Wednesday, August 04, 2004

Only a Southerner Knows

My cousin sent me this. I've seen it before in many places on the Internet, but I want to enshrine it here.


Only A Southerner knows.......

  • Only a Southerner knows the difference between a hissy fit and a conniption fit, and that you don't "HAVE" them, you "PITCH" them.
  • Only a Southerner knows how many fish, collard greens, turnip greens, peas, beans, etc., make up "a mess of."
  • Only a Southerner can show or point out to you the general direction of "yonder."
  • Only a Southerner knows exactly how long "directly" is, as in: "Going to town, be back directly."
  • Even Southern babies know that "Gimme some sugar," is not a request for the white, granular sweet substance that sits in a pretty little bowl in the middle of the table.
  • All Southerners know exactly when "by and by" is. They might not use the term, but they know the concept well.
  • Only a Southerner knows instinctively that the best gesture of solace for a neighbor who's got trouble is a plate of hot fried chicken and a big bowl of cold potato salad. If the neighbor's trouble is a real crisis, they also know to add a large banana puddin!
  • Only Southerners grow up knowing the difference between "right near" and "a right far piece." They also know that "just down the road" can be 1 mile or 20.
  • Only a Southerner, both knows and understands, the difference between a redneck, a good ol' boy, and po' white trash.
  • No true Southerner would ever assume that the car with the flashing turn signal is actually going to make a turn.
  • A Southerner knows that "fixin" can be used as a noun, a verb, or anadverb.
  • We don't do "queues," we do "lines"; and when we're "in line," we talk to everybody!
  • Only Southerners make friends while standing in lines.
  • Put 100 Southerners in a room and half of them will discover they'rerelated, even if only by marriage.
  • Southerners know grits come from corn and how to eat them.
  • Every Southerner knows tomatoes with eggs, bacon, grits, and coffee are perfectly wonderful; that red eye gravy is also a breakfast food; and that fried green tomatoes are not a breakfast food.
  • When you hear someone say, "Well, I caught myself lookin'," you know you are in the presence of a genuine Southerner!
  • Only true Southerners say "sweet tea" and "sweet milk." Sweet tea indicates the need for sugar and lots of it -- we do not like our tea unsweetened. "Sweet milk" means you don't want buttermilk.
  • And a true Southerner knows you don't scream obscenities at little old ladies who drive 30 MPH on the freeway. You just say, "Bless her heart," and go your own way.
  • To those of you who're still a little embarrassed by your Southerness: Take two tent revivals and a dose of sausage gravy and call me in the morning. Bless your heart! And to those of you who are still having a hard time understanding all this Southern stuff, bless your hearts, I hear they are fixin' to have classes on Southernness as a second language! And for those that are not from the South but have lived here for a long time, ya'll need a sign to hang on ya'lls front porch that reads "I aint from the South but I got here as fast as I could."

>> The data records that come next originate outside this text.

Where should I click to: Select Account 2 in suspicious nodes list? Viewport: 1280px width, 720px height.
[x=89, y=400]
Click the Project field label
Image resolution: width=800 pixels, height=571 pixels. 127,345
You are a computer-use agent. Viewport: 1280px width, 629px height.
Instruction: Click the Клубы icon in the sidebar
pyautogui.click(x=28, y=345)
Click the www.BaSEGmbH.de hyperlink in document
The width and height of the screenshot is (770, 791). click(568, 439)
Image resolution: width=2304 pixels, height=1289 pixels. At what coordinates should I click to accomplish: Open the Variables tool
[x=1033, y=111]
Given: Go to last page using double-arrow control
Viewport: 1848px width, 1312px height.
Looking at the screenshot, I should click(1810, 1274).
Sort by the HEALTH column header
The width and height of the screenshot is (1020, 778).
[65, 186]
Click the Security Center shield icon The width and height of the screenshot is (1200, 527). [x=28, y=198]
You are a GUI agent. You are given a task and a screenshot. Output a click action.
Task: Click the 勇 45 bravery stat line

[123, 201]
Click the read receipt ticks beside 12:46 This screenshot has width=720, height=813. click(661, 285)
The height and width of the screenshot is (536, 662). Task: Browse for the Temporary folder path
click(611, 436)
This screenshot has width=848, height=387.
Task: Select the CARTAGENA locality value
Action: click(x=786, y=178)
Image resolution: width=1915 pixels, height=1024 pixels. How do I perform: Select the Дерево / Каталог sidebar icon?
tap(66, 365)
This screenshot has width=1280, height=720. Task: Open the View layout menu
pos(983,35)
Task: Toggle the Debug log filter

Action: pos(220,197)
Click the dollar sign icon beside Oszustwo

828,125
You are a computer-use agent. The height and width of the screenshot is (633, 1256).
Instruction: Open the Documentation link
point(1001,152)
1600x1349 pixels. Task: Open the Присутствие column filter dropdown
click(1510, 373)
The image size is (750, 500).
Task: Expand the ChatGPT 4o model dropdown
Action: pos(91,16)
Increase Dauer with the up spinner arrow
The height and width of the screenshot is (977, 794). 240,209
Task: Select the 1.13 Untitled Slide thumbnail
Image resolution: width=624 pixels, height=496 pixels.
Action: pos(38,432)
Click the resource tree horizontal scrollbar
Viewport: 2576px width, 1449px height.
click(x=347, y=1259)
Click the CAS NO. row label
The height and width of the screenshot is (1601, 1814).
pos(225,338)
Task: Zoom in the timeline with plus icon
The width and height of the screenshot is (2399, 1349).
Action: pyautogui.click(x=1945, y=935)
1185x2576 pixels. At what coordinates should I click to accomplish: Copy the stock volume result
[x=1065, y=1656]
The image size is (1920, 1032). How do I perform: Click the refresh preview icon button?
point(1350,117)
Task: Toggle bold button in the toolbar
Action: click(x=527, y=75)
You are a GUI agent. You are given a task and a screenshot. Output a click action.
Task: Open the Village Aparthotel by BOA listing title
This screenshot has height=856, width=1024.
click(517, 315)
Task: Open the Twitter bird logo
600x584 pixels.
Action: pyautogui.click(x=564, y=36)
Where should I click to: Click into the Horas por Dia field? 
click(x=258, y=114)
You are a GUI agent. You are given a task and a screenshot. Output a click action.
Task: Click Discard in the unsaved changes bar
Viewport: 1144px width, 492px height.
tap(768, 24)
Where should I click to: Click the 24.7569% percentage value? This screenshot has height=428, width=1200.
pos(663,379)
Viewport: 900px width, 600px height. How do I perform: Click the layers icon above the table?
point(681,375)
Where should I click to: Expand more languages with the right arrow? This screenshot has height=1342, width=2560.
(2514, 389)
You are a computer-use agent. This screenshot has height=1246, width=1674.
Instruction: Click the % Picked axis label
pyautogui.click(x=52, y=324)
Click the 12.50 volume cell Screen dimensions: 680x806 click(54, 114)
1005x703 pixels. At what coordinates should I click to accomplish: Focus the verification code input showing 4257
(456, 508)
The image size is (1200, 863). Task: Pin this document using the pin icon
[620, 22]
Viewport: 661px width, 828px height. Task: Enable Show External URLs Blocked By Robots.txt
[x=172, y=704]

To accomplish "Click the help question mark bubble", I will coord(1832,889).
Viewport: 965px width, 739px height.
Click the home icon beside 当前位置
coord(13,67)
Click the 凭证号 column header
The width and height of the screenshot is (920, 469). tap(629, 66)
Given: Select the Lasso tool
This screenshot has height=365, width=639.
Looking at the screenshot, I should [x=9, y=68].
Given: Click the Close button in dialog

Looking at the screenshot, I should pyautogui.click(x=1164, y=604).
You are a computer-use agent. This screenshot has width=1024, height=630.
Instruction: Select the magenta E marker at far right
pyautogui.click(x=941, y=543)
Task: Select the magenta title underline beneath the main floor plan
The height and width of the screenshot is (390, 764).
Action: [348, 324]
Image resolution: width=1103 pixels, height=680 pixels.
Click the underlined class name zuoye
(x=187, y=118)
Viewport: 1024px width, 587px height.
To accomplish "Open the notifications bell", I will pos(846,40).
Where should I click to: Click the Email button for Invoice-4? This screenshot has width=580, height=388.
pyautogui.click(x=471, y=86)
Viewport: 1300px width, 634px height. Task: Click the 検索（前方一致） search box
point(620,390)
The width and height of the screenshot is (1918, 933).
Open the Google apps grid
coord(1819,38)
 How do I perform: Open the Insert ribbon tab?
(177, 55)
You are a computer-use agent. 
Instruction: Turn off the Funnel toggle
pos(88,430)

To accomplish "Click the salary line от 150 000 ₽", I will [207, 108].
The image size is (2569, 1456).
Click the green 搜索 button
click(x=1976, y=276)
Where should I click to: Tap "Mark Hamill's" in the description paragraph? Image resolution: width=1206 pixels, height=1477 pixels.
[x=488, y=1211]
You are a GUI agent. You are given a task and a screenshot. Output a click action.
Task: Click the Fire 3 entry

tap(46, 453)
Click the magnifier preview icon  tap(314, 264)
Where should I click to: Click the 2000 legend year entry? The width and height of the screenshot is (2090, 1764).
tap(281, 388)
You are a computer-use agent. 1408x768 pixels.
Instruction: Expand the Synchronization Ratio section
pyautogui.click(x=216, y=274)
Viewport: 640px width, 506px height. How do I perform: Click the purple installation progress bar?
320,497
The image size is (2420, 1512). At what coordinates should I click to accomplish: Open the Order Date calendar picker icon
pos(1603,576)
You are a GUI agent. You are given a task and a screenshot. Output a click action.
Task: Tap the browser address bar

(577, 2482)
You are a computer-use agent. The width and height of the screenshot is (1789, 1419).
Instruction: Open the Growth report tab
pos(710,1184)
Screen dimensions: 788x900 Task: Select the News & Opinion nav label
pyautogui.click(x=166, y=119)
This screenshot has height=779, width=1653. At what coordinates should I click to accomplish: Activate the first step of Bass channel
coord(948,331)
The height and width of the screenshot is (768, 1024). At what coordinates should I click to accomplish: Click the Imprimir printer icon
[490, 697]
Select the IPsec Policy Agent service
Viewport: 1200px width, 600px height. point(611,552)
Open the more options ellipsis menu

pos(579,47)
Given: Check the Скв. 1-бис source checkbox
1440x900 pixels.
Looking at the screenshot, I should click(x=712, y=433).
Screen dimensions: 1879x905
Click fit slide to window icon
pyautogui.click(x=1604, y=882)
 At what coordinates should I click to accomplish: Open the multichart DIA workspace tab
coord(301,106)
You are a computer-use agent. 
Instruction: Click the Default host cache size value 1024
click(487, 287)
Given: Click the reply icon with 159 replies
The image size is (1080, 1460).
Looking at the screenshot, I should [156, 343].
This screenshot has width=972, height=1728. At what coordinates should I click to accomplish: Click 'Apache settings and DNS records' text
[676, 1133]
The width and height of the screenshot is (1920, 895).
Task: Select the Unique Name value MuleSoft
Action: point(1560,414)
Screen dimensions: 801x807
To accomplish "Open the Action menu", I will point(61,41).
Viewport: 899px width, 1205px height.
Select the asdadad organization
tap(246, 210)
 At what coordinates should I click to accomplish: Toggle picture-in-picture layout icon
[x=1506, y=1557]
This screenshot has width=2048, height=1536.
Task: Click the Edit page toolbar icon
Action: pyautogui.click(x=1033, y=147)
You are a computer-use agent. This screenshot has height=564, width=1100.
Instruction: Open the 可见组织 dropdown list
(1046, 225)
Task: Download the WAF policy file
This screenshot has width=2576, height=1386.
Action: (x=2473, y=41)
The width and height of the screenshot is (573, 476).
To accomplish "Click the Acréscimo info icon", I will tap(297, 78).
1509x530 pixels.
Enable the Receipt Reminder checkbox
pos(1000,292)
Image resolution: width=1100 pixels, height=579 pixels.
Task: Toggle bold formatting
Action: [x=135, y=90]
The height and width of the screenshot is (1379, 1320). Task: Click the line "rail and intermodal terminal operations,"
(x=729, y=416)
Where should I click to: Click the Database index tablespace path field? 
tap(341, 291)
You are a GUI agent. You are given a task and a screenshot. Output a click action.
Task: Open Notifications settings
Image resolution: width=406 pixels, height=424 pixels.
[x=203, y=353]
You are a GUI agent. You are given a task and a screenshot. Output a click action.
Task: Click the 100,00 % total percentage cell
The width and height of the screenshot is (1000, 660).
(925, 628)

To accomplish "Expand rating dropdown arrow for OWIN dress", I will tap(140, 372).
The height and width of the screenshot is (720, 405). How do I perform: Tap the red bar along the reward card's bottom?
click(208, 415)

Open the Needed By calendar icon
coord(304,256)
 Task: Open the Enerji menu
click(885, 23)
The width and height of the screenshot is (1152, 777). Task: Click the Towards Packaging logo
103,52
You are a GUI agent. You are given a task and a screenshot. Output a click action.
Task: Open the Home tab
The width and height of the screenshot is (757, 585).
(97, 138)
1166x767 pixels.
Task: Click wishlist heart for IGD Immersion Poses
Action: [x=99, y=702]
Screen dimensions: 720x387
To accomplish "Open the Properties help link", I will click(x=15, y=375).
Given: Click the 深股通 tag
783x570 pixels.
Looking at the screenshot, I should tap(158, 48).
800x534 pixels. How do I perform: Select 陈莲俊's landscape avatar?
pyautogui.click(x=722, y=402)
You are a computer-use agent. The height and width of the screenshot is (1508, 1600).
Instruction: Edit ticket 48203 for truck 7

    Bless your hearts, and ya'll have a blessed day.


    2 comments:

    Gunner said...

    Once I called for a friend to "come here and take a gander at this." Well he was from the south like I so he understood what I said.
    Two others gave me the strangest look and asked what I asked. I had to explain that "Gander" meant "Look". I just have to say Missouri is not South.

    The Freeholder said...

    One of my favorites is "after bit". I got this from my Granny. Another is "dreckly" ("directly", if you're a stickler for spelling). Also from Granny. The first is roughly analogous to "after while", while the second is more like "after while, but soon".